» **WHAT TO PRODUCE**: Retype every line from the start of the entries below down to the line with "The width and", both ends included; skip the pictures.

■ ■ ■ ■ ■ ■ ■

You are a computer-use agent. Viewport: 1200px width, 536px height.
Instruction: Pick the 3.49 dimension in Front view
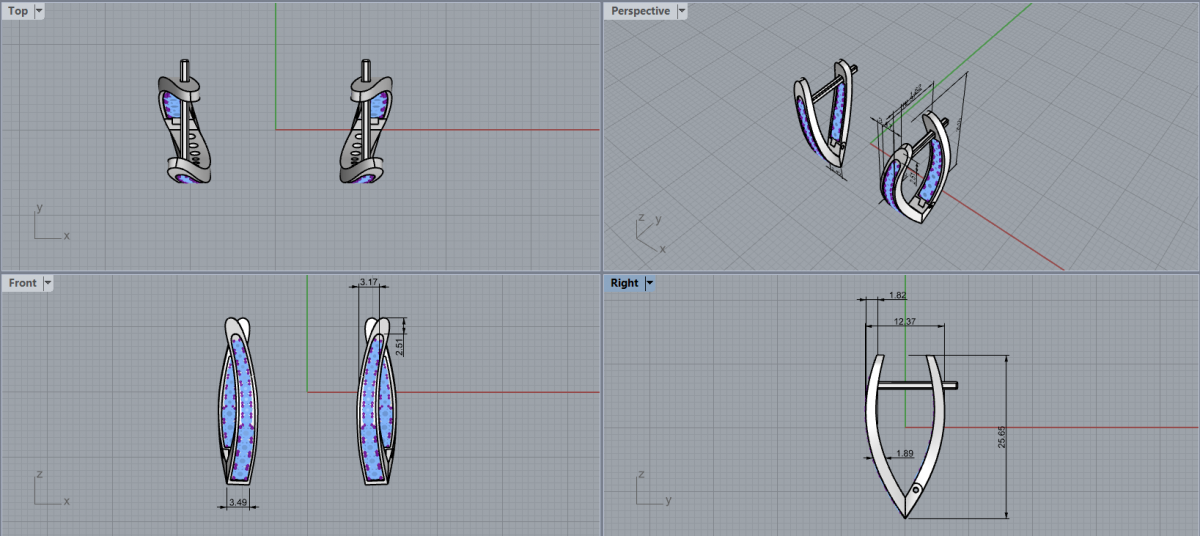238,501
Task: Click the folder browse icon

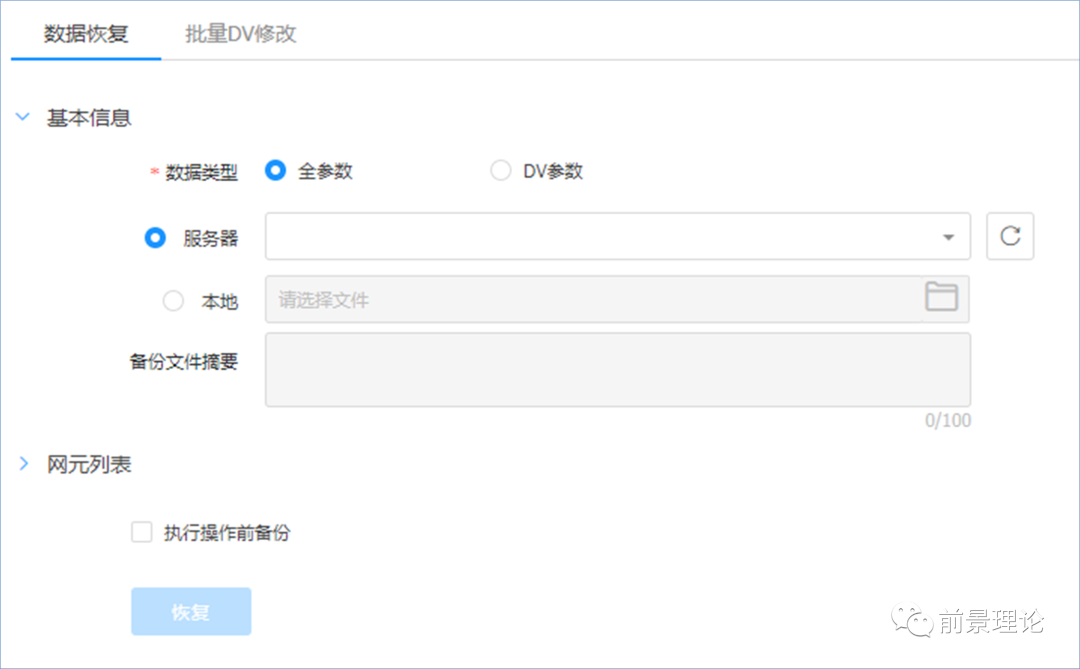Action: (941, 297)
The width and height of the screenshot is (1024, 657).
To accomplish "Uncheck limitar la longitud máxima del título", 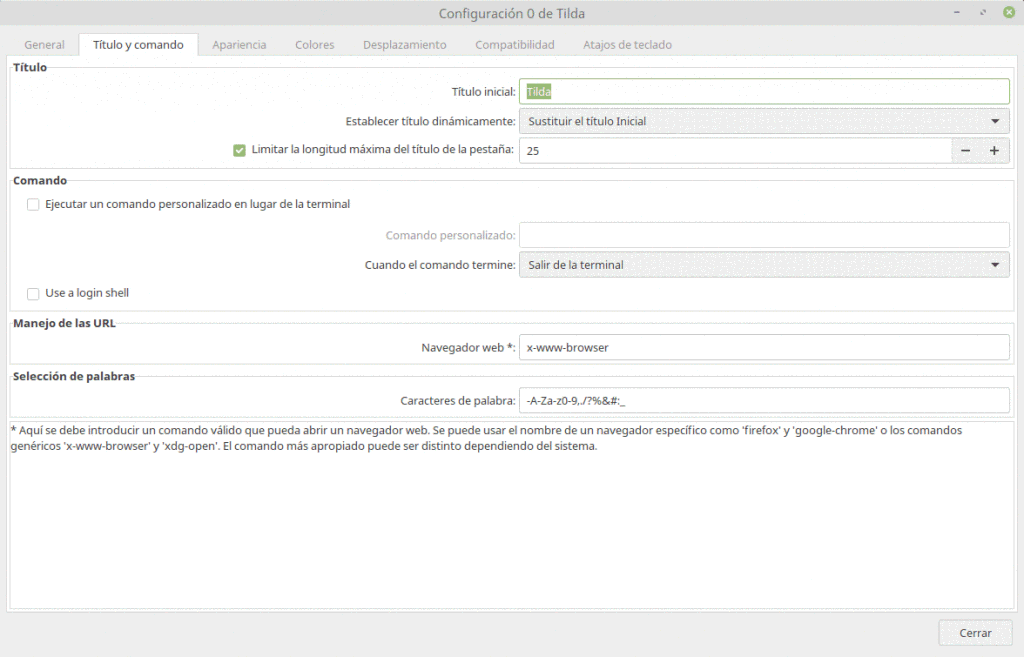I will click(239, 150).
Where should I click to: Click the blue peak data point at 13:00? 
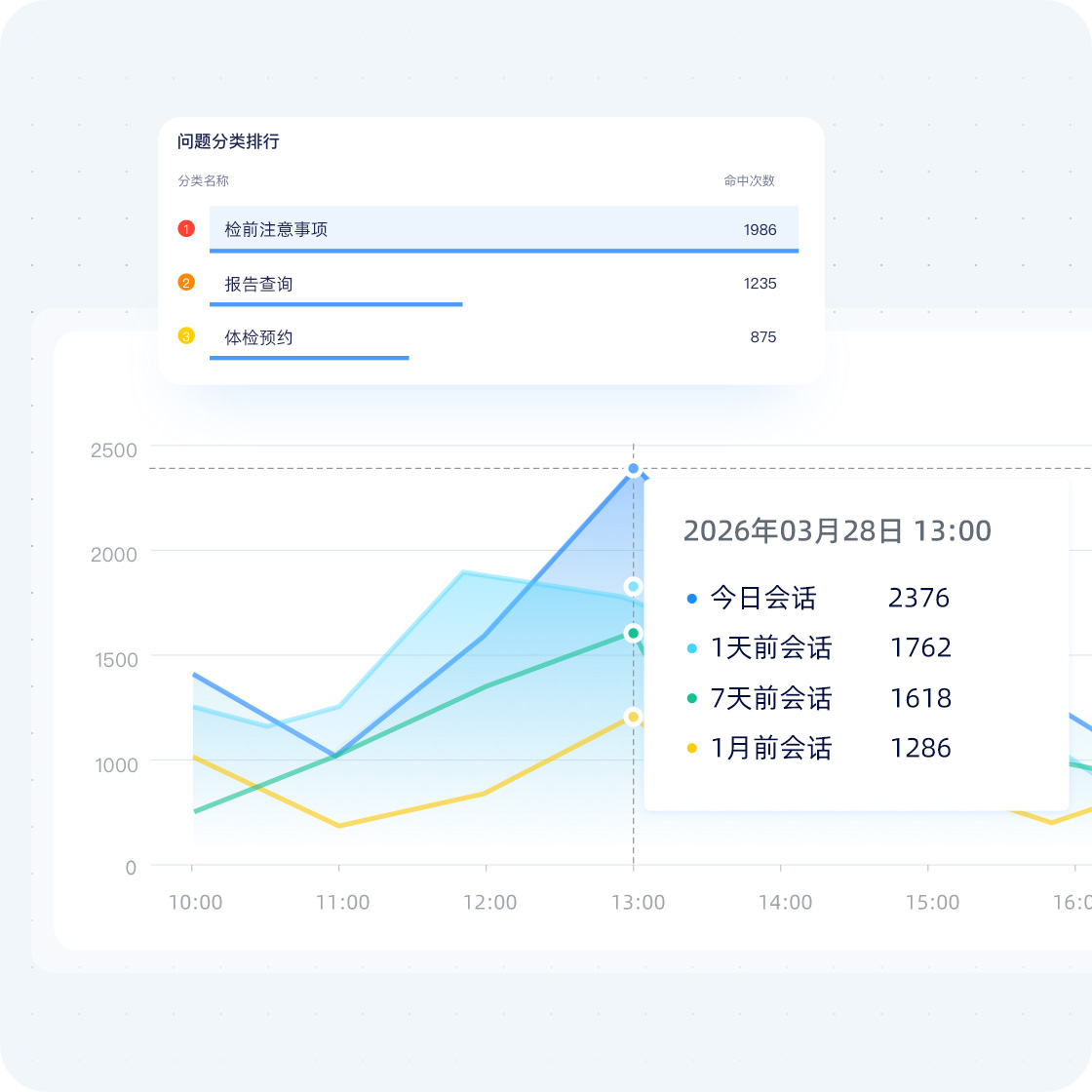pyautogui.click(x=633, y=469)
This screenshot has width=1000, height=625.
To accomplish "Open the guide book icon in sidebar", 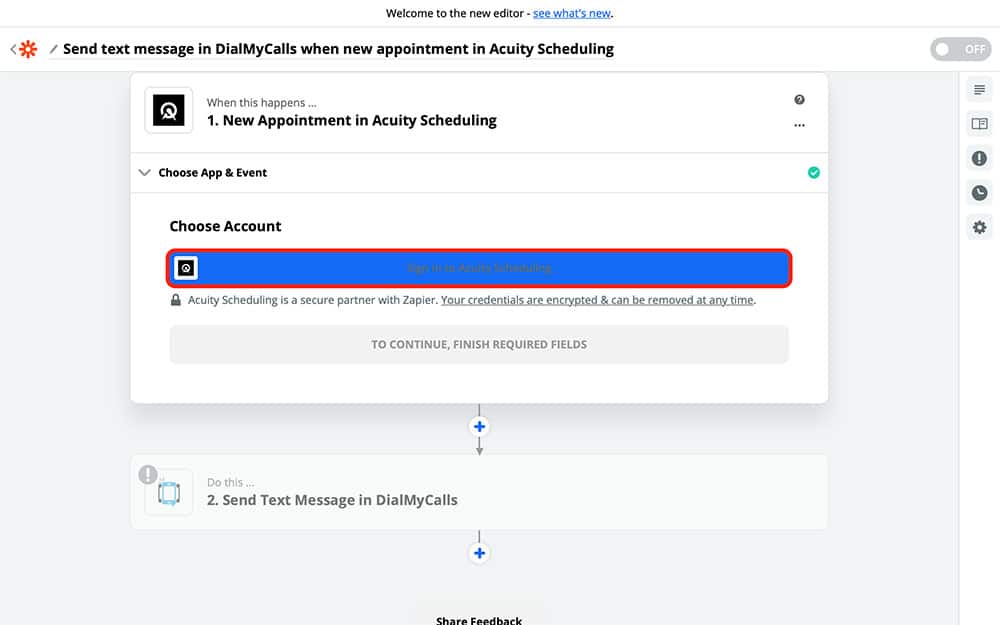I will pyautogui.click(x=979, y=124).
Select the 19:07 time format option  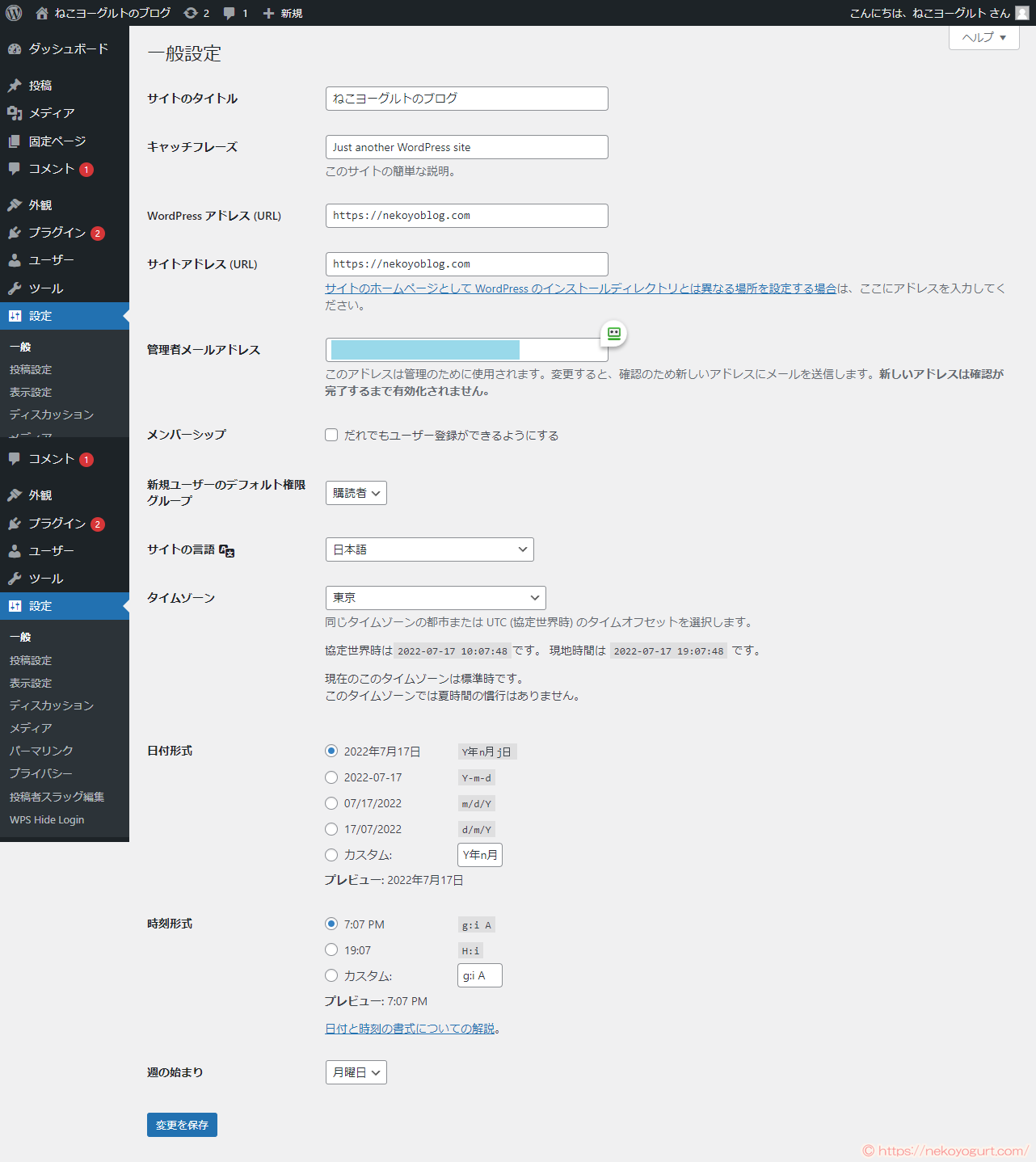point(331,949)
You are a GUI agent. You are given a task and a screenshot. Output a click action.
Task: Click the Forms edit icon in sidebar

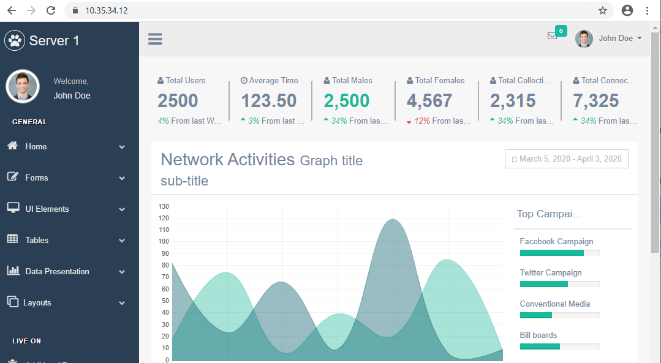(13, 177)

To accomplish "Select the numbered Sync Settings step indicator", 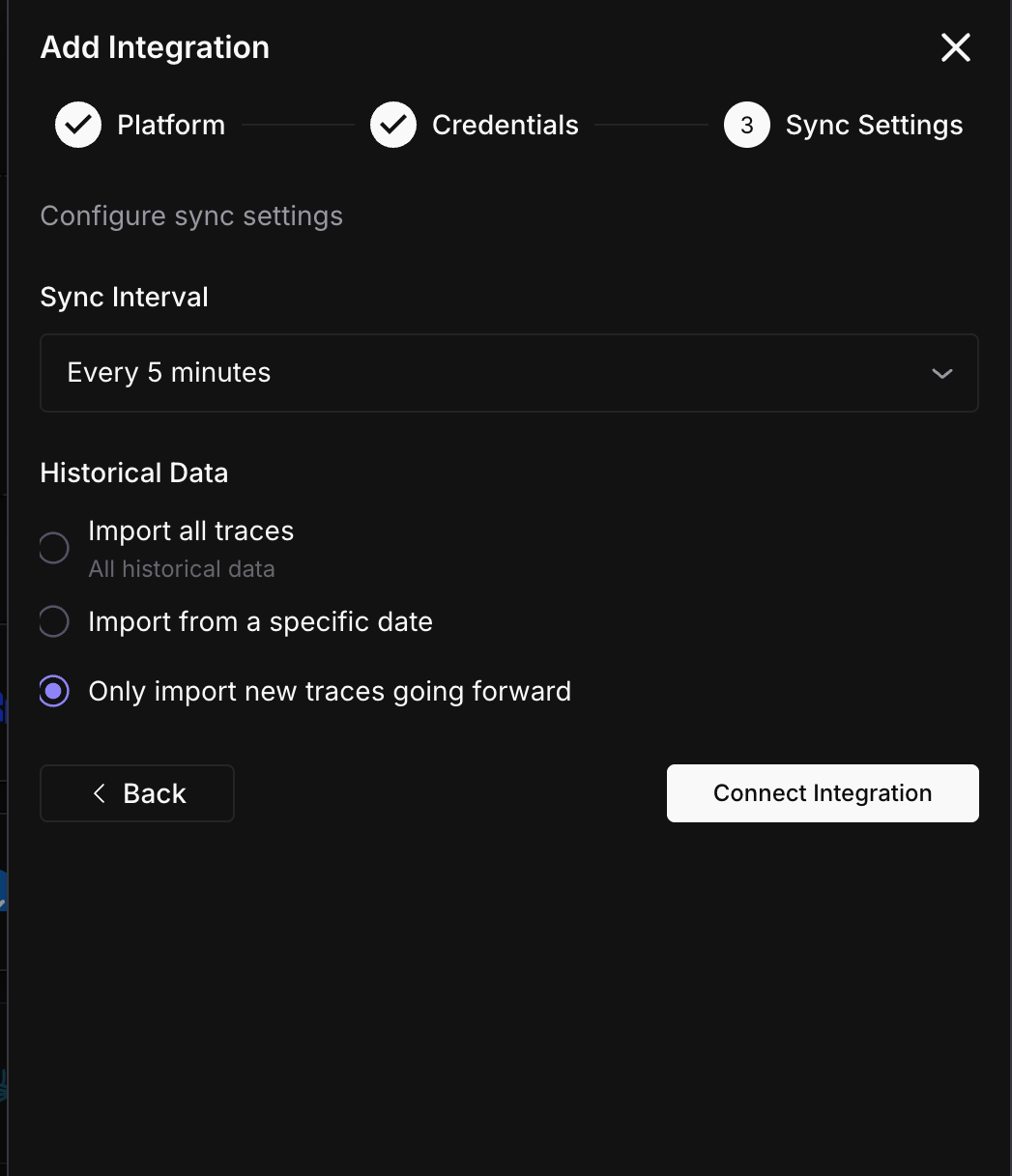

■ ■ ■ ■ ■ ■ ■

» **ANSWER BELOW**:
You are a computer-use agent. Viewport: 1200px width, 536px height.
Instruction: Pick the 3.49 dimension in Front view
238,501
Task: Click the folder browse icon

Action: (941, 297)
The width and height of the screenshot is (1024, 657).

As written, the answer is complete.